::: Records to use :::

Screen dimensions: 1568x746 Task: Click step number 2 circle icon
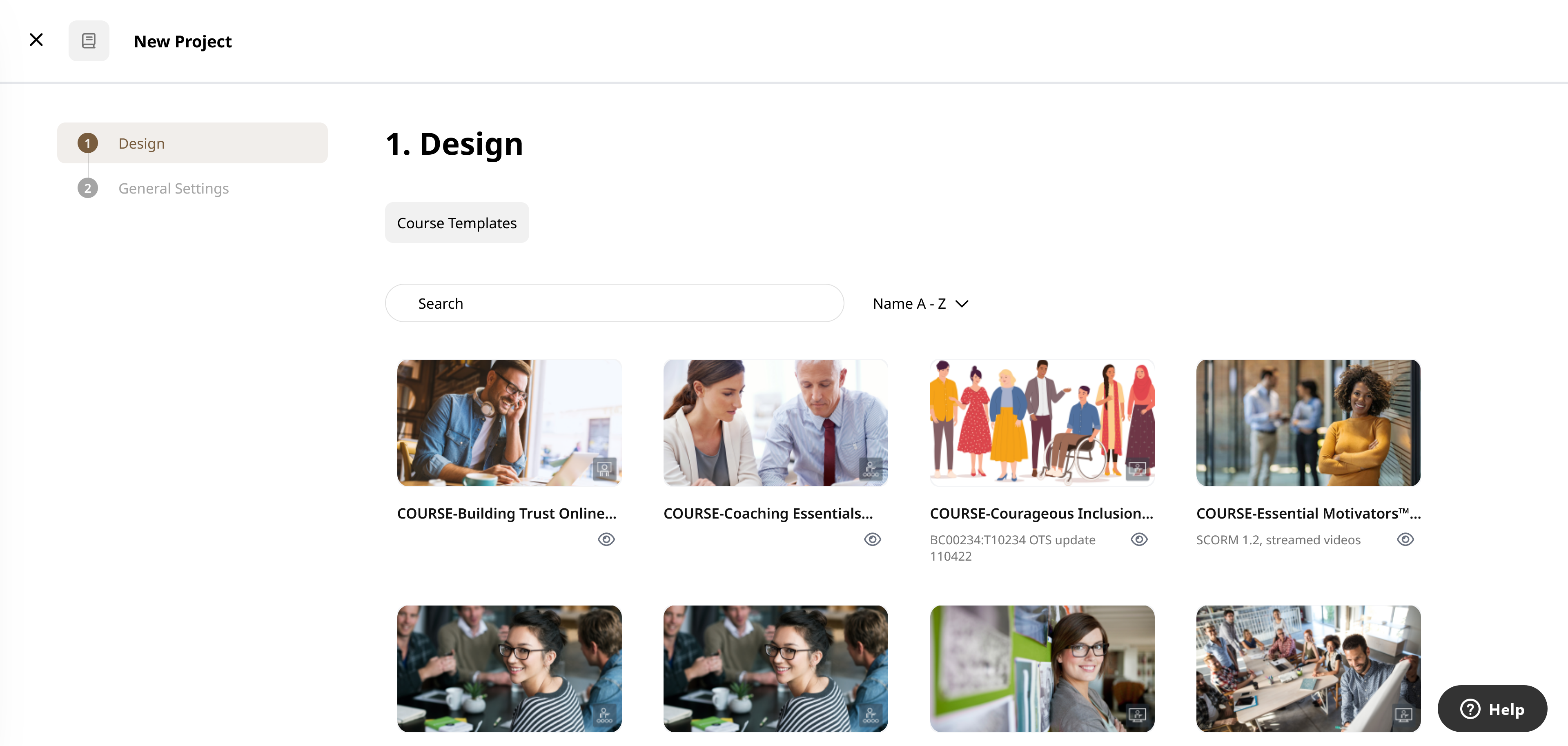tap(88, 188)
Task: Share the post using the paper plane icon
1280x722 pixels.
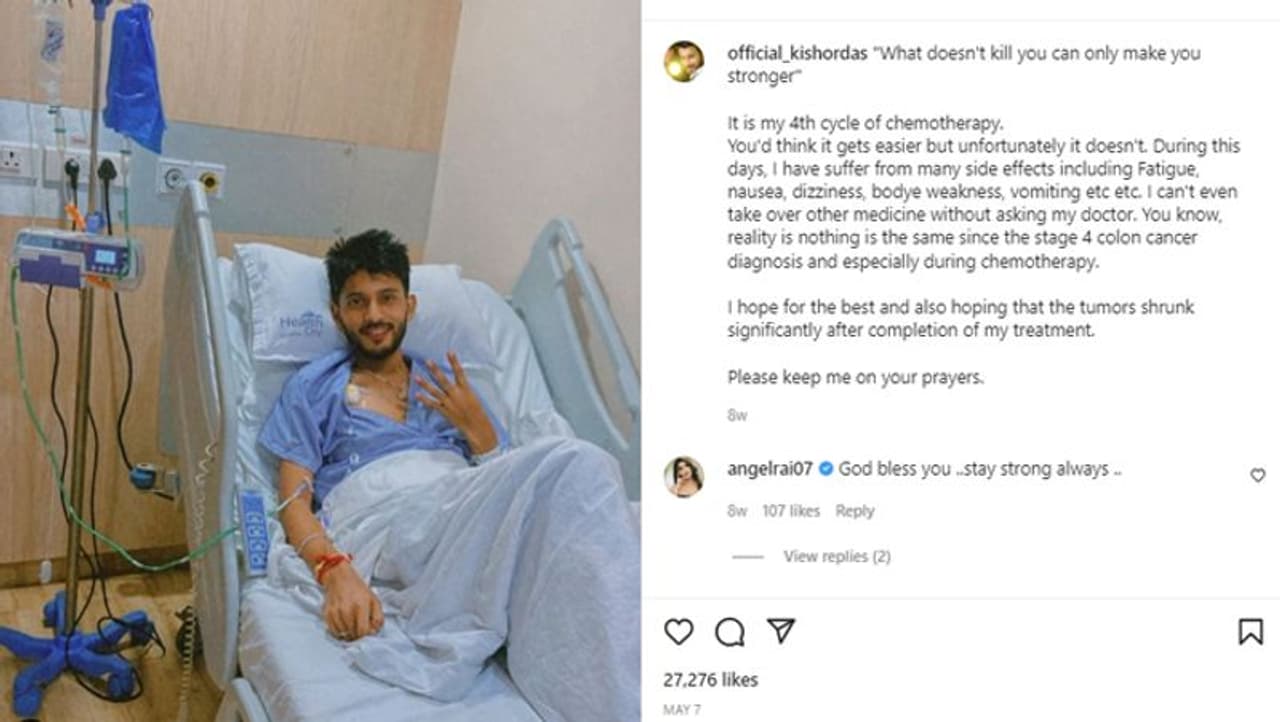Action: point(781,630)
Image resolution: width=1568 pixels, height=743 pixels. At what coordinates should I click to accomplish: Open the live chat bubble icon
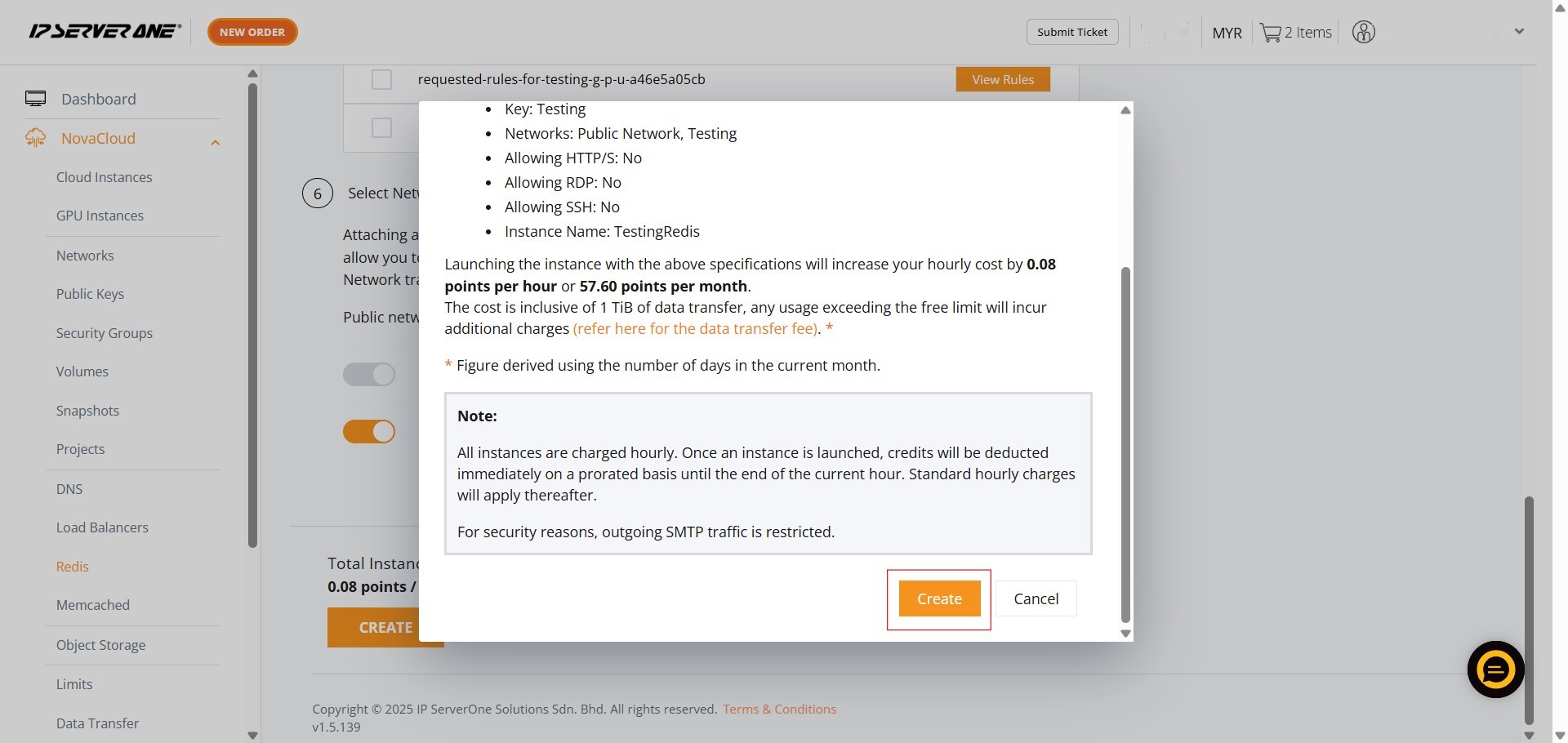[x=1495, y=670]
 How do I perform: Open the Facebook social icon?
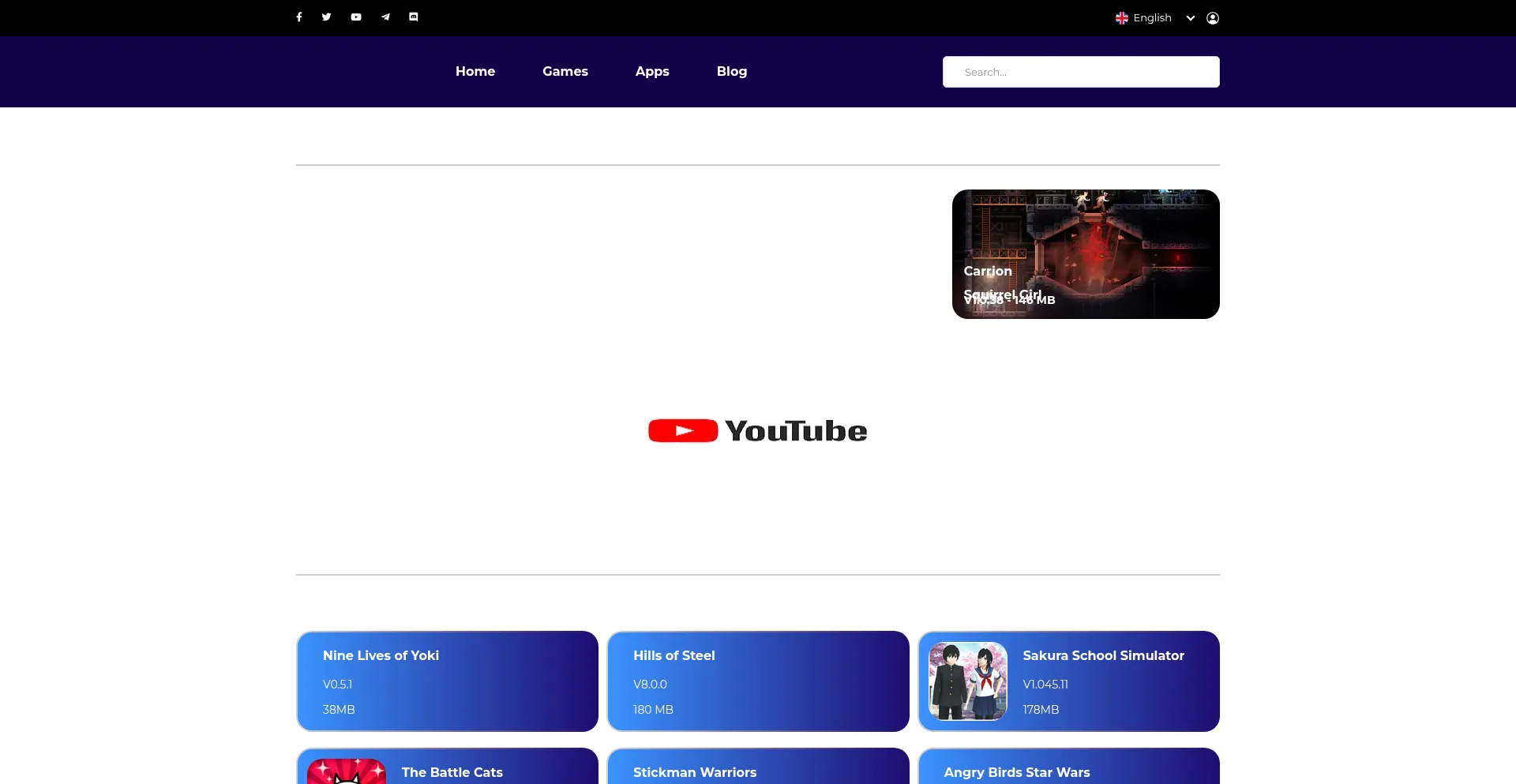pos(299,17)
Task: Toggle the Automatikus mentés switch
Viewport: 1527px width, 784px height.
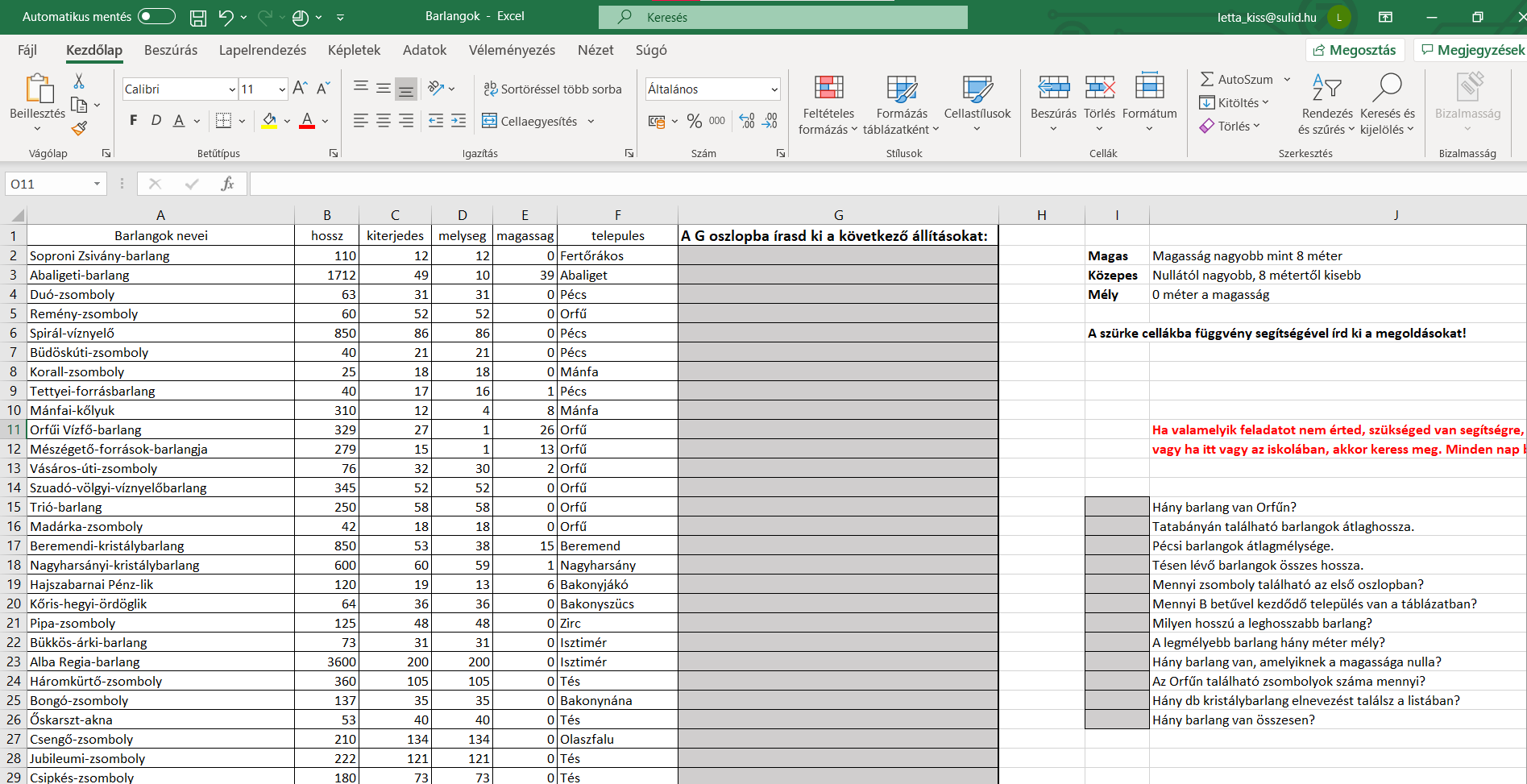Action: [x=156, y=17]
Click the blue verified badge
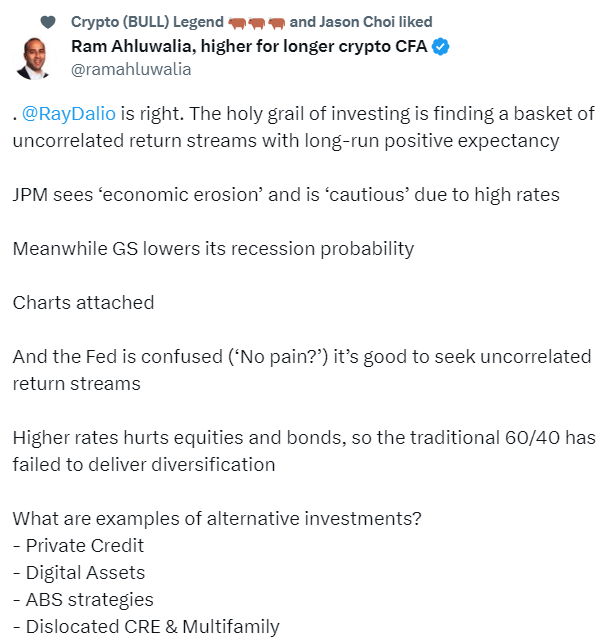Viewport: 610px width, 640px height. pyautogui.click(x=441, y=47)
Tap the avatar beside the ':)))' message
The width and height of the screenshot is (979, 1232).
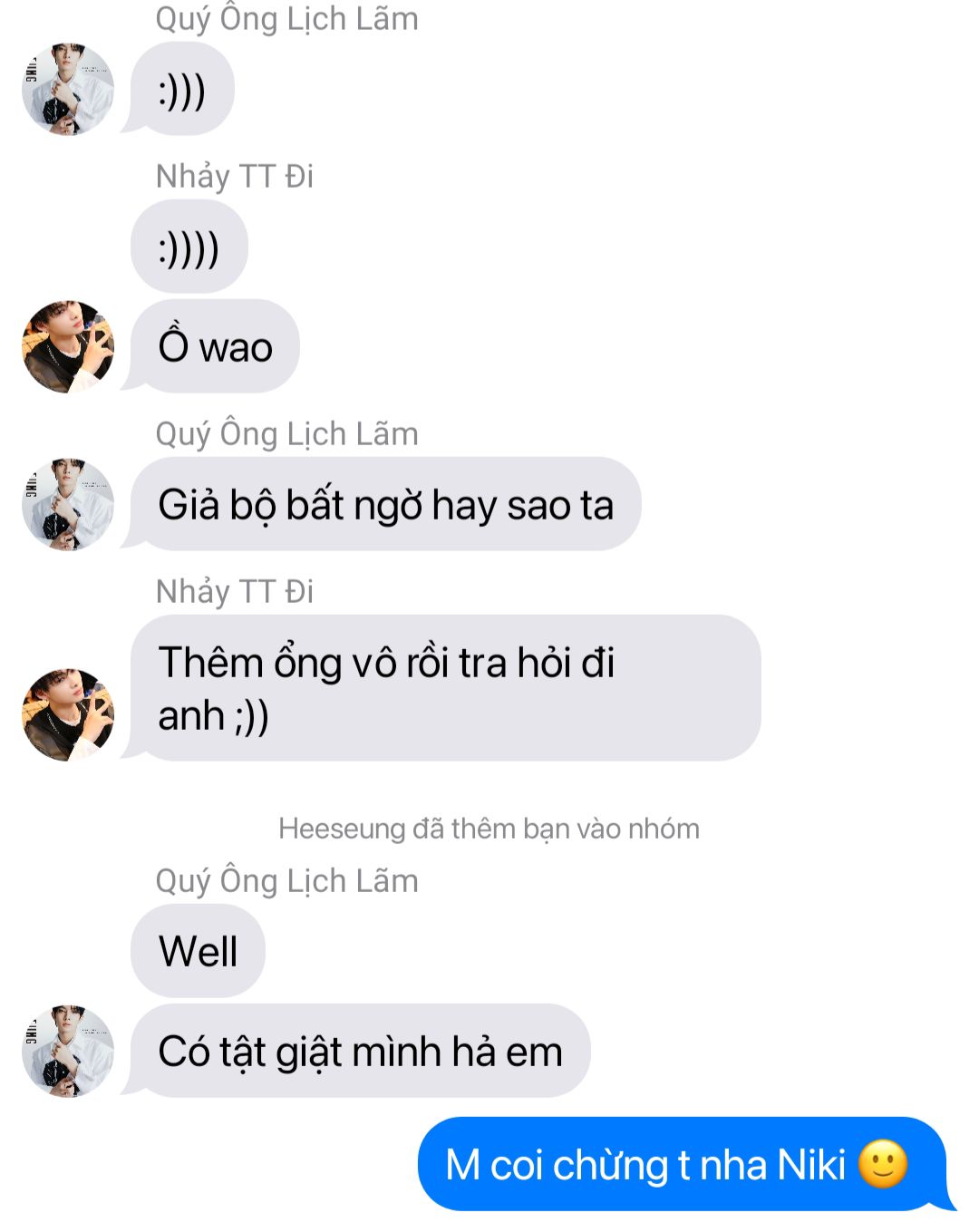click(x=68, y=89)
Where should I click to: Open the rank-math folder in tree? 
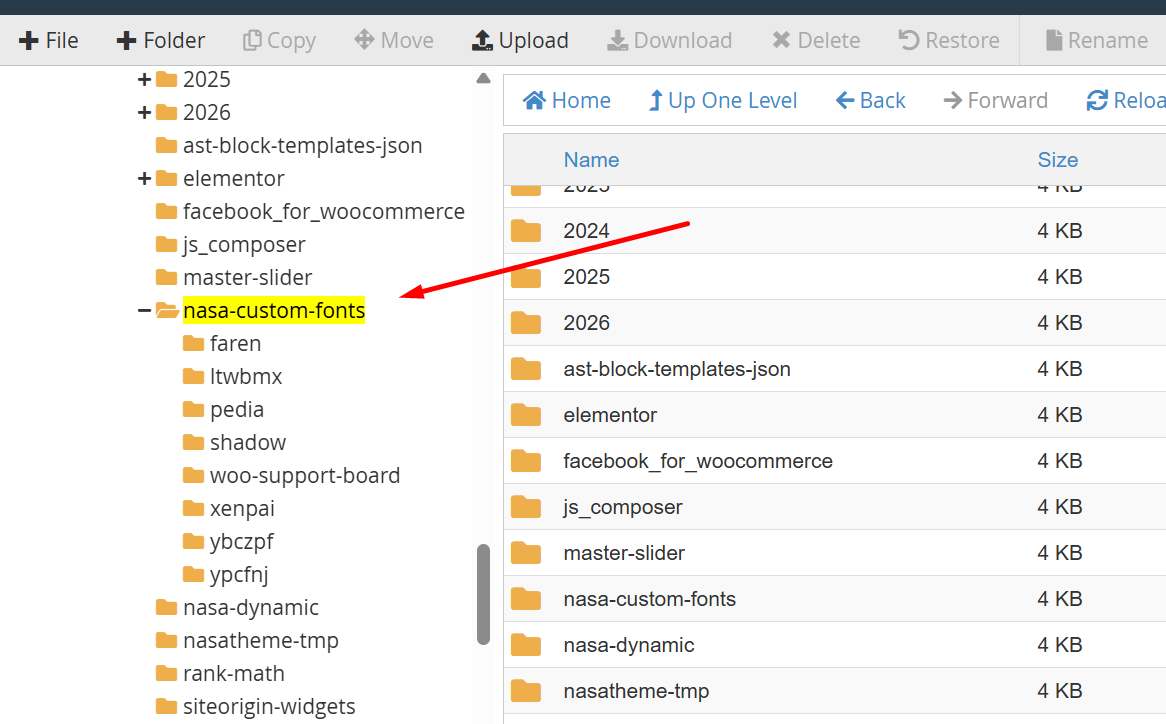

:::

Print only the lines running from the one containing "Viewport: 1527px width, 784px height." to the end of the data above, exactly; include no pictures.

Viewport: 1527px width, 784px height.
Action: [x=156, y=17]
Click the blue verified badge
Viewport: 610px width, 640px height. pyautogui.click(x=441, y=47)
Tap the avatar beside the ':)))' message
The width and height of the screenshot is (979, 1232).
click(x=68, y=89)
Where should I click to: Open the rank-math folder in tree? 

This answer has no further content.